Leistus tanaognathus

Scientific classification
- Kingdom: Animalia
- Phylum: Arthropoda
- Class: Insecta
- Order: Coleoptera
- Suborder: Adephaga
- Family: Carabidae
- Genus: Leistus
- Species: L. tanaognathus
- Binomial name: Leistus tanaognathus Kavanaugh & Long, 1999

= Leistus tanaognathus =

- Authority: Kavanaugh & Long, 1999

Species of beetle

Leistus tanaognathus is a species of ground beetle found in the Yunnan Province, China.

== Description ==
The color scheme in this species is black, reddish brown, and pale red. The legs, except the femora, are reddish. The pronotum and elytra are black but the pronotal lateral margin is paler. The pronotum is shiny but the rest of the body is relatively matte, although the elytra are slightly iridescent.

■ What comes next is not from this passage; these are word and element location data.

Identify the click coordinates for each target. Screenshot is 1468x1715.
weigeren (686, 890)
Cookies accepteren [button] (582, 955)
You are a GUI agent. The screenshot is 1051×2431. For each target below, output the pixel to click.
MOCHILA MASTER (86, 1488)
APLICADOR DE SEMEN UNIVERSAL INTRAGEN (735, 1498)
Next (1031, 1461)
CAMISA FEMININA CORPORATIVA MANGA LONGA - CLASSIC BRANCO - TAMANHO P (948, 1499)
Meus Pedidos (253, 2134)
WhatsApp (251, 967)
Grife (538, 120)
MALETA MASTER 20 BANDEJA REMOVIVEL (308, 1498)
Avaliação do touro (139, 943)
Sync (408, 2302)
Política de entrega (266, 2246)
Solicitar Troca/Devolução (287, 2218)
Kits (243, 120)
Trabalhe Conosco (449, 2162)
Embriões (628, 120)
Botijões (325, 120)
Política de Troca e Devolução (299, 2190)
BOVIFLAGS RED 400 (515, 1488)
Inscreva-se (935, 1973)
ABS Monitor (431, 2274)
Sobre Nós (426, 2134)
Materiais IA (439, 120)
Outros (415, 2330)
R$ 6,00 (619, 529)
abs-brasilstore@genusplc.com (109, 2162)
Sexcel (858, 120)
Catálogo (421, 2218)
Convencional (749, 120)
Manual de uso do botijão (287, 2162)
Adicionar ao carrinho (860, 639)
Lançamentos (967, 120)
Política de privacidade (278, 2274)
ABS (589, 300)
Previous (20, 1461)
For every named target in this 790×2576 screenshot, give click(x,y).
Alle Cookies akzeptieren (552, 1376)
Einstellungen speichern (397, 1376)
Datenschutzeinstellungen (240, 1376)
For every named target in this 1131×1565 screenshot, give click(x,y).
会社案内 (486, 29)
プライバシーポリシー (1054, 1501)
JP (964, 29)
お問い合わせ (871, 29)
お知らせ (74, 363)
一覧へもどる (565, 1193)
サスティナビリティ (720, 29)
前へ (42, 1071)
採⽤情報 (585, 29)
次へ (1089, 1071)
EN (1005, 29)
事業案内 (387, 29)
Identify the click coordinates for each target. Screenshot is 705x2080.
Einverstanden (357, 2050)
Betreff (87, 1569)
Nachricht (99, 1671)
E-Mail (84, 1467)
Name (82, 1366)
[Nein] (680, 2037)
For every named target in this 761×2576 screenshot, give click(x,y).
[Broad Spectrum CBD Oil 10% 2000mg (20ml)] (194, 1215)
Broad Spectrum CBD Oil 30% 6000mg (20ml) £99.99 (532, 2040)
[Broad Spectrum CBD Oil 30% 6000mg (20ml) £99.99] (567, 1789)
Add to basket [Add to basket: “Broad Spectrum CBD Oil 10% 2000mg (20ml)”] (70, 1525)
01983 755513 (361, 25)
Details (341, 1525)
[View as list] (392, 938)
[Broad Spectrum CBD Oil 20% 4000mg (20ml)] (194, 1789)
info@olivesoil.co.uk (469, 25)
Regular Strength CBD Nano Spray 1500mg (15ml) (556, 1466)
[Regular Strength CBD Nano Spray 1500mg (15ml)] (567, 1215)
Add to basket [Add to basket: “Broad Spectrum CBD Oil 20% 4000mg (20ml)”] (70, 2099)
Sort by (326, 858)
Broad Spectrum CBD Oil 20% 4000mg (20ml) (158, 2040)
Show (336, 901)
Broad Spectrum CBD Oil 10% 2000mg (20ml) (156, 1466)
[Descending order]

== Distribution and ecology ==
The species is only known from one specimen from Nankang Yakou, Baoshan County in the Yunnan Province.

The holotype was found running across dry leaf litter near a stream but was not found again. 80 specimens of L. gaoligongensis, a species described at the same time as L. tanaognathus, were found in the same place.

== Etymology ==
The specific epithet of this species comes from the Greek words "tanaos" (long) and "gnathos" (jaw), which refer to its characteristically long jaws.